Bootzilla to some, Casper the Funky Ghost to others, funk bassist Bootsy Collins is known for outrageous outfits, psychedelic, booty shaking jams, and an outrageous sense of humor. What many don’t know is that Bootsy Collins is a critical link between the Soul and R&B of the 60’s and the wild Funk music that came to be so closely associated with the 70’s.
Collins foray into the unpredictable world of funk started when he was about 15 years old living in his native Cincinnati, Ohio. Collins and his brother Catfish had founded a band they called The Pacesetters and with their furious energy and youthful exuberance the band had gotten noticed by producers such as Charles Spurling and Henry Glover who began to book the band for recording sessions with some of the biggest stars of the day. “We became the session band at King Records because we were the new, exciting, electric, and energetic, rhythm section that had this rhythm going on that nobody could touch,” said Collins in an interview with us from his home in Cincinnati.
It wasn’t long before King Recording artist James Brown took notice of the sound The Pacesetters had going on and when he was in Cincinnati working on “Licking Stick” he called Collins in to lay down a bass line when his band was at lunch. While they never got to put the part to tape, the session turned out to serve as an audition of sorts.

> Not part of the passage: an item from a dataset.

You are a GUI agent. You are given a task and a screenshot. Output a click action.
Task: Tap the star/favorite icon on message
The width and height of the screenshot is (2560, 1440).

In early 1970, when Brown’s backing band walked out after a pay dispute Collins got the call that he never dreamed was coming. “When that happened James was like bang, ‘I need Bootsy now, call him up, get on a plane and go get him,’” said Collins. “Bobby Byrd came to Cincinnati and picked us up in the Lear Jet and we flew to Columbus Georgia. The next thing you know, we on the set with James Brown! It was like, no, this is unbelievable man, you can’t tell nobody this, ain’t nobody gonna believe this!”
It was baptism by fire as the band was forced to take the stage with no rehearsal and just like that The J.B.’s were born. Though this line-up of The J.B.’s only backed up James Brown for 11 months before moving on, Collins was quickly schooled in performing and touring as a big time musician. One of the most memorable moments of his time with Brown was “when he told me about the one, and how he told me. I can still remember his exact voice and everything,” said Collins.
“He said ‘son, you’re playing a whole lot of thangs. I like all them thangs you are playing, but you ain’t playing on the one.’ I said, ‘on the one, what you mean, on the one?’ ‘Look here son, you gotta do everything on the one. Give me the one, play all them thangs you playing, and just give me the one and you my man, you my man.’” It was that speech that pushed Collin’s to another level of playing and led to two of James Brown’s top 20 hits, “Sex Machine” and “Super Bad,” both of which featured The “Original” J.B.’s (as opposed to other line-ups that followed under the same name).
Brown’s “on the one” lesson has stuck with Collins for his entire career as a musician and formed the backbone for the psychedelic funk that defined the genre in the 70’s. After parting ways with Brown, Collins and his brother moved to Detroit and hooked up with George Clinton and the Parliament-Funkadelic family.
When Collins joined Clinton’s groups he brought with him everything that his year on the road with James Brown had taught him, but most importantly, he brought with him Brown’s “one the one” idea. “People think that Parliament-Funkadelic were the originators of the ‘one the one’ concept, but the truth is that I took that from James and brought it to Parliament-Funkadelic,” said Collins. “Everybody rants and raves about what we did as Parliament-Funkadelic but it was really James Brown’s idea.”